I never really intended to watch the Democratic National Convention. I generally loathe all the self-congratulatory, aggrandizing nonsense of both parties’ outings. Thing is, every time I tuned into the DNC for a minute, someone or other was delivering an impressive speech.

And Bill Clinton? Dude’s a diva. He delivered a stemwinder that did everything right. He was folksy, presidential, Arkansan, relaxed, and devastating in his takedown of the GOP platform. Think what you will of Bill, he possesses astounding oratorial powers. He’s also clearly identified as having fostered an era of remarkable prosperity.

For a few minutes, I felt a little surge of almost partisan pride as he laid out in stark terms the broad-scale state of affairs: “We Democrats, we think the country works better with a strong middle class, with real opportunities for poor folks to work their way into it, with a relentless focus on the future, with business and government actually working together to promote growth and broadly shared prosperity. You see, we believe that ‘We’re all in this together’ is a far better philosophy than ‘You’re on your own.'”

Bracing stuff. Here’s the rub—I’m not really a Democrat, though I’ve never once voted Republican. I am, like many people, stuck with the Democrats. Few are the times when I feel a sense of togetherness with a party that’s long been a bunch of namy-pamby, hand-wringing incompetents, endlessly playing defense instead of stating their beliefs and sticking to them. To hear Clinton throwing such stout punches and doing so in grand style made me feel good.

That good feeling can be dangerous, delusional. Luckily, before the adrenaline surge dumbed me down, I remembered a few things. The man on stage, whipping up a frenzy of righteous agreement, was central to the transforming of the Democratic Party to said bunch of incompetents. Bright and engaging though he is, I don’t like Clinton politically. He is, after all, the guy who led the Democrats into becoming GOP Lite.

And now look—the Republicans are quite, quite mad in their pursuit of a brighter yesterday, and the Democrats are equally deluded. They embrace and defend against Republicans what used to be a Republican healthcare plan. Thankfully, they hold sane positions on social issues, and offer economic policy that consists of more than “Give the rich more and maybe they’ll save us.” Two out of three wouldn’t be bad.

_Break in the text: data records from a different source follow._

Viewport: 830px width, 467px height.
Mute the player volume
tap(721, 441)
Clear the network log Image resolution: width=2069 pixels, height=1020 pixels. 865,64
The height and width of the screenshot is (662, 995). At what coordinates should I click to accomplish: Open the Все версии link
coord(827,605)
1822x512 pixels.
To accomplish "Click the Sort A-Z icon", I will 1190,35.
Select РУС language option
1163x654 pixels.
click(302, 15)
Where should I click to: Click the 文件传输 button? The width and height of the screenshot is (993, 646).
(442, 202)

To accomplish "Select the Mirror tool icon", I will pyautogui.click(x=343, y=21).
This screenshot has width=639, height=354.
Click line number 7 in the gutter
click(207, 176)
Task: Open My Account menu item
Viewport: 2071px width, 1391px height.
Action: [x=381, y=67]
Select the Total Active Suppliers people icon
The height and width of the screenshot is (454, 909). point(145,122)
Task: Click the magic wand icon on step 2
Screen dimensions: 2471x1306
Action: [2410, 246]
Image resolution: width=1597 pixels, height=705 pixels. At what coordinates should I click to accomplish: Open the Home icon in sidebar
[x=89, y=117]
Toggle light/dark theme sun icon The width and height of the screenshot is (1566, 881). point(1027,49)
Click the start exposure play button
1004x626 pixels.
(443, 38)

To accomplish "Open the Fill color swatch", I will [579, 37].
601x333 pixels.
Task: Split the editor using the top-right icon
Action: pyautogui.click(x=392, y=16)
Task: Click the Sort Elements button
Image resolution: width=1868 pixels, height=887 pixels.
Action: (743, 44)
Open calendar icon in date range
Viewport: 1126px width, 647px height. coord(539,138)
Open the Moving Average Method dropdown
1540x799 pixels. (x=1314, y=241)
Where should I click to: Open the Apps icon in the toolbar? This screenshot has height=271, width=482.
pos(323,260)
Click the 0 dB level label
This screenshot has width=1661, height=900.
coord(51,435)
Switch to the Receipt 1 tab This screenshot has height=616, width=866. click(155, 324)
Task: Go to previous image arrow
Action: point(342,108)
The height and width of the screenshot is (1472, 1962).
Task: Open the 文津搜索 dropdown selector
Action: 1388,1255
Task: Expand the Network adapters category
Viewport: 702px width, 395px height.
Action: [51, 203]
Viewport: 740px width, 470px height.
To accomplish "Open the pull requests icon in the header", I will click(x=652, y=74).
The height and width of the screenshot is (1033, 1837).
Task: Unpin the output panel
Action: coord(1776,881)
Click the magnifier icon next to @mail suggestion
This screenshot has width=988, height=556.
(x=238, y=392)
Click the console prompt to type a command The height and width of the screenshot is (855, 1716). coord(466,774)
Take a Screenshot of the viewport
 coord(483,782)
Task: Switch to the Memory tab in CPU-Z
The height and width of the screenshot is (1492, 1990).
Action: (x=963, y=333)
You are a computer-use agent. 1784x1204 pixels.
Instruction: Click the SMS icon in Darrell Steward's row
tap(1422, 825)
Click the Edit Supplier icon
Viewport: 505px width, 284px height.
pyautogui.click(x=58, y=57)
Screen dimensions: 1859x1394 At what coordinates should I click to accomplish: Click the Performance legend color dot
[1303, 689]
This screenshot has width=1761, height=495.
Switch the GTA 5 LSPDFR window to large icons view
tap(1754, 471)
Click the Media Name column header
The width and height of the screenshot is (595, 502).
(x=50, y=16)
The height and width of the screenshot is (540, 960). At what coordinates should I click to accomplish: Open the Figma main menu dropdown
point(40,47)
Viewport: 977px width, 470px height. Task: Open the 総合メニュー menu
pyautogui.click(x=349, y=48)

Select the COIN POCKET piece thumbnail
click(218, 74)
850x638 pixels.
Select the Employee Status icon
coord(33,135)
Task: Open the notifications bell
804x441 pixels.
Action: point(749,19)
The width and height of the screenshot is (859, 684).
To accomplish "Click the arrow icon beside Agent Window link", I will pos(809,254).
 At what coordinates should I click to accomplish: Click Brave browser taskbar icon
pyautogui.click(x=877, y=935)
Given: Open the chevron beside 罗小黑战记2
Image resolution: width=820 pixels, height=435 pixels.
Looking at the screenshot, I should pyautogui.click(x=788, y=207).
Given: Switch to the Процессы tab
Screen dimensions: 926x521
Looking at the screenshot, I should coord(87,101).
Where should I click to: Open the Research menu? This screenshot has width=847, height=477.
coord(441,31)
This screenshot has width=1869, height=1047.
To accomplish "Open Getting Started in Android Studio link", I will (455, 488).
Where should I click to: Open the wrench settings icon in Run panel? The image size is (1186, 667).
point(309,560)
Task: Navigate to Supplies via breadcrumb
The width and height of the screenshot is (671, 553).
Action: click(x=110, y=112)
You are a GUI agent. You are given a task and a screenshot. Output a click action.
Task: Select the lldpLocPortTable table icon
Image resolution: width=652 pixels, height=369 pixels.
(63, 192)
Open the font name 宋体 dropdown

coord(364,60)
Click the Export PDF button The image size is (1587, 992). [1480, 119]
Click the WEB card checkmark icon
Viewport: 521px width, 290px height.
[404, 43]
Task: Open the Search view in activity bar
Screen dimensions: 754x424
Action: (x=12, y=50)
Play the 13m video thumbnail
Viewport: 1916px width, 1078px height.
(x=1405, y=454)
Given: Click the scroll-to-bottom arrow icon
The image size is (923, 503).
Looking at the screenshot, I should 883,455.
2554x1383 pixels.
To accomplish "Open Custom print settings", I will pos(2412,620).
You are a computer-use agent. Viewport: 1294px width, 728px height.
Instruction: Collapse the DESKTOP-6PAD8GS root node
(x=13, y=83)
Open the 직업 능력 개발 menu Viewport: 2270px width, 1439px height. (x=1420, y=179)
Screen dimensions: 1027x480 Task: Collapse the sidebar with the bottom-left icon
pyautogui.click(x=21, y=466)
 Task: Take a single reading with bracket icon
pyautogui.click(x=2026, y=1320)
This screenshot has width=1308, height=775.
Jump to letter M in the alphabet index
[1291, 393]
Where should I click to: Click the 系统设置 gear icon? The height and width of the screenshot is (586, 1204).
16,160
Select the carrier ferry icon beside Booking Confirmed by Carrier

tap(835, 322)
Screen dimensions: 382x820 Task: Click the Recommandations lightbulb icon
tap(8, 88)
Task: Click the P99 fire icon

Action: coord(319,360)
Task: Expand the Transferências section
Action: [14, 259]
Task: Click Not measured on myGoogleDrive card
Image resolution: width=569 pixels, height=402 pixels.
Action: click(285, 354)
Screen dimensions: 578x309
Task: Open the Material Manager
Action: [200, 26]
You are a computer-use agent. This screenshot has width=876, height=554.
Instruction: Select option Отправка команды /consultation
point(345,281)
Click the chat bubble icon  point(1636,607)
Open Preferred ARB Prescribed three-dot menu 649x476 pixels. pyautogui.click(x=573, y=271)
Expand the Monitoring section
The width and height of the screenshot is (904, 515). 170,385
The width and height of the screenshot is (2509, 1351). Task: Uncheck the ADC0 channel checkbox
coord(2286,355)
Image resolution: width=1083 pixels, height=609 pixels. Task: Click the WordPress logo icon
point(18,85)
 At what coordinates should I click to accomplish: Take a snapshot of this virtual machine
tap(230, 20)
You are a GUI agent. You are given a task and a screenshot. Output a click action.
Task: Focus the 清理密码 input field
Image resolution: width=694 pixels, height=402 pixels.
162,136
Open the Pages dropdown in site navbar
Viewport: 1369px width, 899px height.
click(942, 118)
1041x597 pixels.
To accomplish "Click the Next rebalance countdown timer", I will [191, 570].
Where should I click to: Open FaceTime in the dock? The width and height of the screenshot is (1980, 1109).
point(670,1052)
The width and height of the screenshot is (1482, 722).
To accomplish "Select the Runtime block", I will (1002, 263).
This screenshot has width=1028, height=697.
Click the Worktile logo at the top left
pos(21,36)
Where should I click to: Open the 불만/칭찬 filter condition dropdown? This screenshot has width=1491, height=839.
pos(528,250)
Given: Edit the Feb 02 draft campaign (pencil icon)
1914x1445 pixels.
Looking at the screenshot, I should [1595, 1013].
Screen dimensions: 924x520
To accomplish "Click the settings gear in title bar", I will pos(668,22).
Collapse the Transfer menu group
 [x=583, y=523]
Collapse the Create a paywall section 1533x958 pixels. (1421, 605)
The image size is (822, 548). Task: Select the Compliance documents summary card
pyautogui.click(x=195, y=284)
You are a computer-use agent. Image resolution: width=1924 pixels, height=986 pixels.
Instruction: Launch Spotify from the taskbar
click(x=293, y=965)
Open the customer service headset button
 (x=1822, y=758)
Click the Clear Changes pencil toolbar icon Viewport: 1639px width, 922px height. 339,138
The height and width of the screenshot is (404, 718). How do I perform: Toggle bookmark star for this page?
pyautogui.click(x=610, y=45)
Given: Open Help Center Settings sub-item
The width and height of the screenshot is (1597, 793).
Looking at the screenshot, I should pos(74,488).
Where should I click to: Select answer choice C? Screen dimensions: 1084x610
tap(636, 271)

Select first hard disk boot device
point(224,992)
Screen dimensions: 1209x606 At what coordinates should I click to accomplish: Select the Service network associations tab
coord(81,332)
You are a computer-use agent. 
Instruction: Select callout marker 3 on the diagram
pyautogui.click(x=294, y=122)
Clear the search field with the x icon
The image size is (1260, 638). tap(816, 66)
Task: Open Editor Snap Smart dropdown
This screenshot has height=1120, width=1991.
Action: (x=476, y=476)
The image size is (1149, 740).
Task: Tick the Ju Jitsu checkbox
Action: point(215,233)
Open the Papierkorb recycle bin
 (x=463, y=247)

But the creature that Clinton begat, the so-called “centrist Democrat,” has become something every bit as dangerous as a Republican in certain important ways. Of the many reasons I despised the Bush administration, two overshadowed the rest: Bush and his cronies oversaw an all-out assault on our sacred civil liberties, and they lowered us as a nation to the same barbarism we were supposedly fighting when they endorsed torture.

When Barack Obama took office, I was relieved. Those things would stop. As far as any of us knows, the torture did stop. All the same, the Obama Department of Justice has protected from prosecution those who are guilty of torturing. And civil liberties? Obama has continued the assault on civil liberties that Bush began, in some cases one-upping the most reprehensible American policies in modern memory.

The true believers at the DNC, teary-eyed and transfixed by Clinton and Obama alike, seemed perfectly willing to dismiss what Obama has done. And what he’s done includes asserting the right to assassinate American citizens far from the field of battle (where different rules would, naturally, reign). In at least one known case, that of American Anwar al-Awlaki, Obama really did approve such killing. It’s an inconvenience, but a central pillar of Western democracy, that even those clearly guilty of treason must be given due process, even if they have Muslim names. Only tyrants would kill their own people without a trial. At least we used to think so.

With all that in mind, I just couldn’t get into all the flag-waving and self-congratulation on view at the DNC. End of the day, I like Barack Obama. I wouldn’t dream of pulling the lever for Romney and the other guy. The two-party system is a closed loop that just keeps rolling further and further to the right, and many of us have little choice but to cling to whatever’s left of the left. The Democratic glass, it seems, remains stubbornly half empty.